Before the Big Dig caused us to temporarily lose our bearings, most Bostonians accepted our familiar urban and suburban landscapes as inevitable. “We’re comfortable navigating our immediate neighborhood, the place near work where we buy a sandwich, the mall,” says John R. Stilgoe, a veteran professor of visual and environmental studies at Harvard. “But if we’re diverted from our usual route, we’re lost. That gentle willingness not to think about another way home worries me.”

Stilgoe’s new book, Landscape and Images (Virginia), a collection of essays on everything from boundary disputes in colonial Scituate to the disused sandpits and cutover woods where he played as a boy in Norwell, aims to remedy this lack of awareness by excavating the “history of accident and intent” that lies buried in our surroundings. Stilgoe — who writes frequently for Globe South about the origins of everyday phenomena like parking meters, garden tools, and holiday lighting — spoke with me by phone.

_Set problem 1_: Put the records from the line with "Task: Enable Include" to the line with "Action: (60, 798)" into a two-column CSV with the columns request and answer. Write one row per request, with each value in a single quoted field and line breaks turned into spaces, and leave the pictures out.
_Set problem 2_: Write the next part of the piece on John Stilgoe's book about Boston's landscapes, picking up after its last sentence.

_Exercise input_:

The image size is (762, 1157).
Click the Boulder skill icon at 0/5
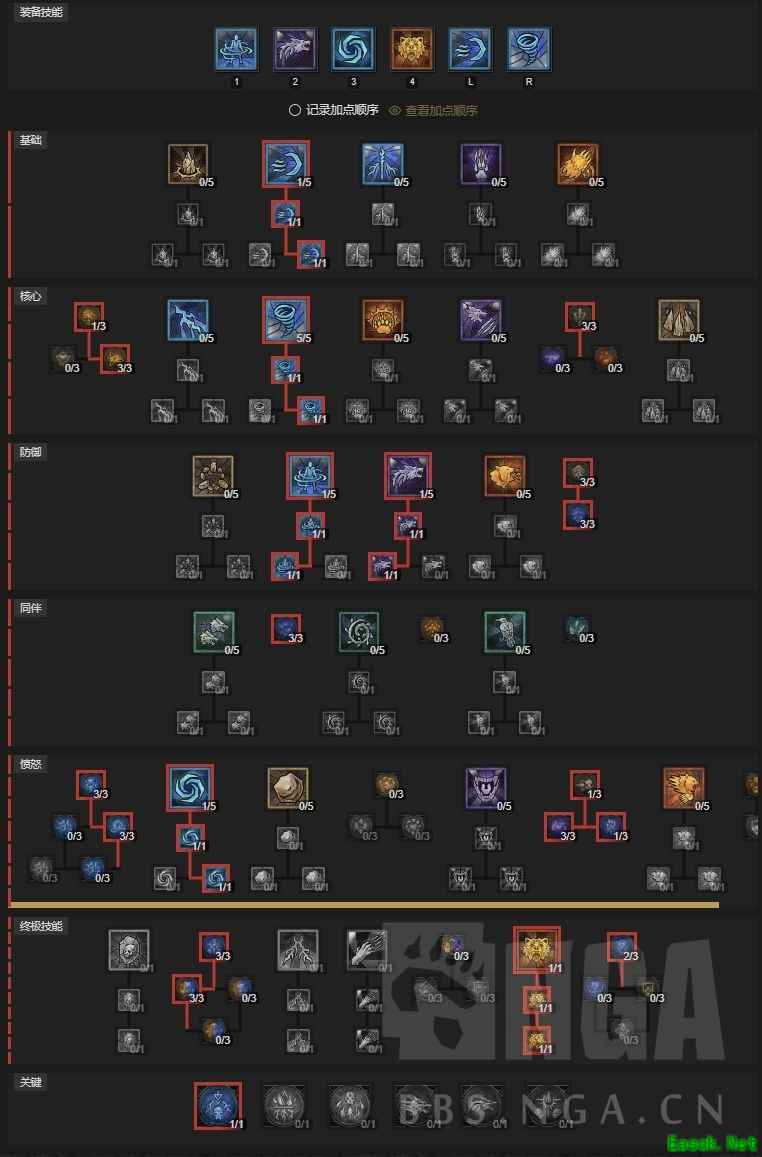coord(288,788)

* * *

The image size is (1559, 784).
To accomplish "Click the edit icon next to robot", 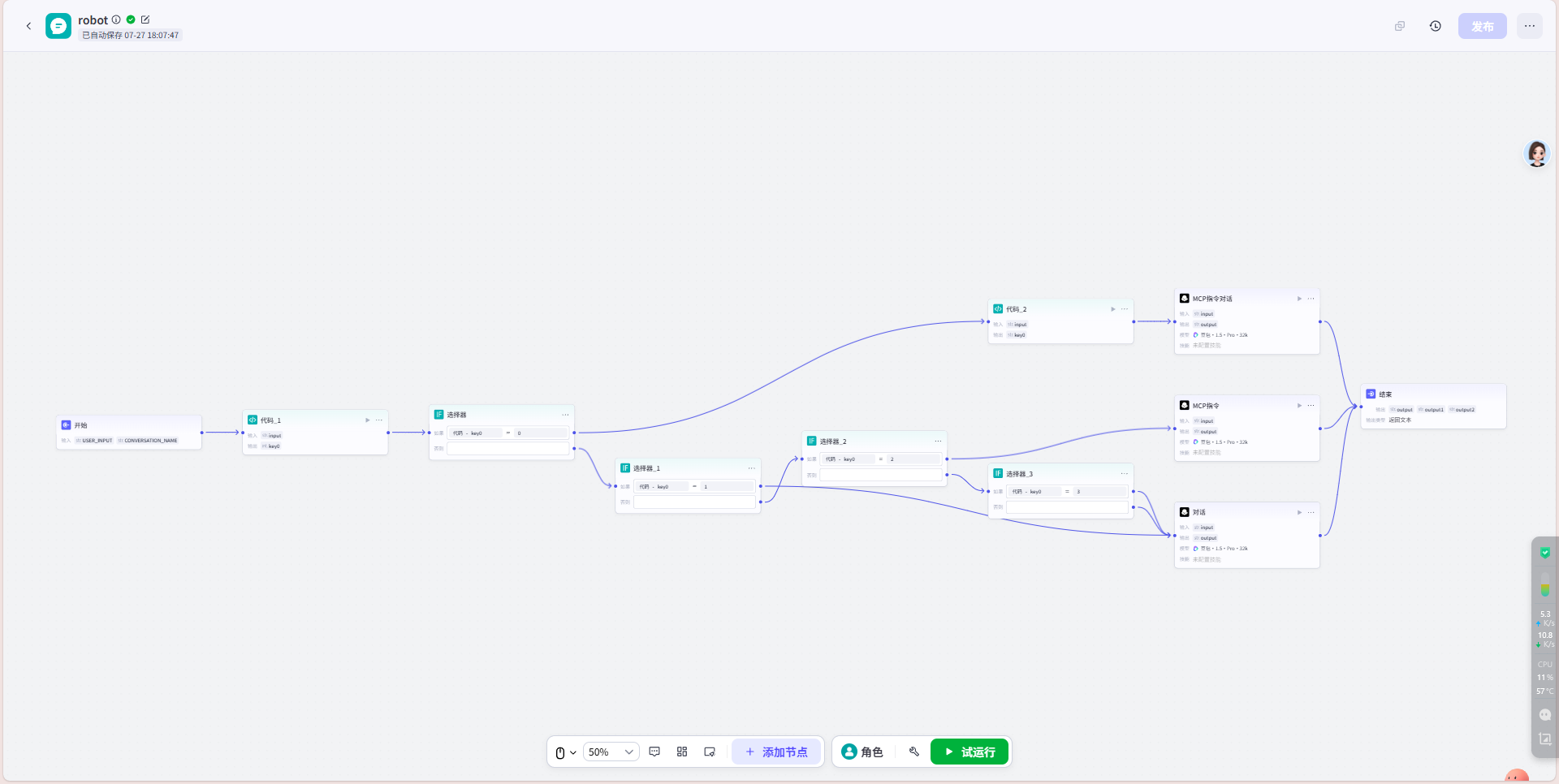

* * *

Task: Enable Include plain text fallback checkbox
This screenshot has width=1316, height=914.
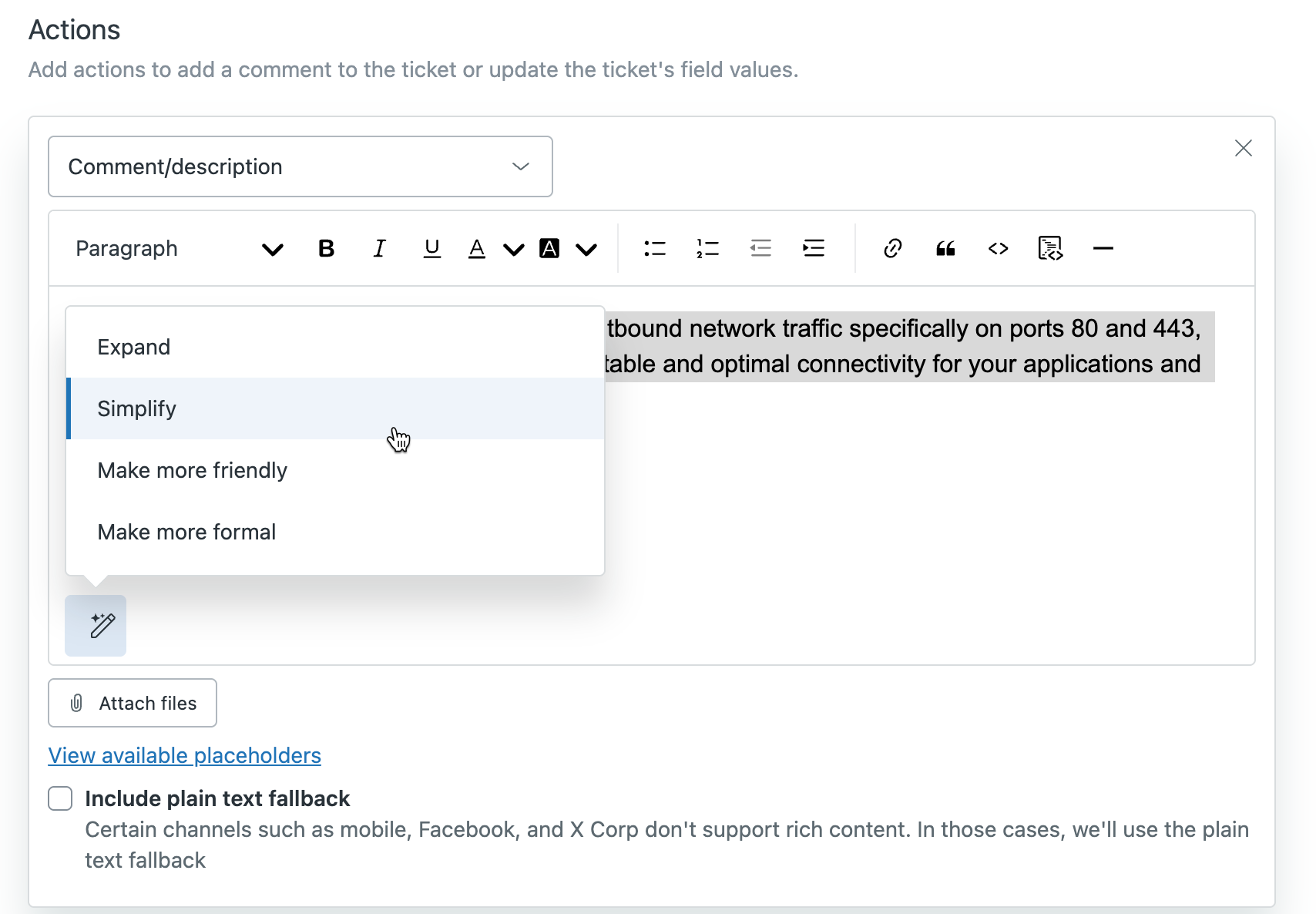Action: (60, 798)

_Output 1_:
request,answer
"Task: Enable Include plain text fallback checkbox This screenshot has width=1316, height=914.","Action: (60, 798)"

_Output 2_:
IDEAS: What is landscape?

STILGOE: Landscape is the man-made environment, which was first shaped into rough form by people and then, over centuries, began to shape its makers and maintainers. For example, politicians decide where new roads will go — we travel from Boston to the Berkshires the way we do or take the Red Line over the Neponset Estuary instead of under it, because someone once made those choices for us — and subsequent generations perceive those routes as inevitable. I’d like people to take a look around, to recognize that nothing man-made is inevitable, and to make good decisions about what new things are built.

IDEAS: What do you mean when you write in your book that “analyzing landscape slams traditional academic inquiry against serendipity and intuition”?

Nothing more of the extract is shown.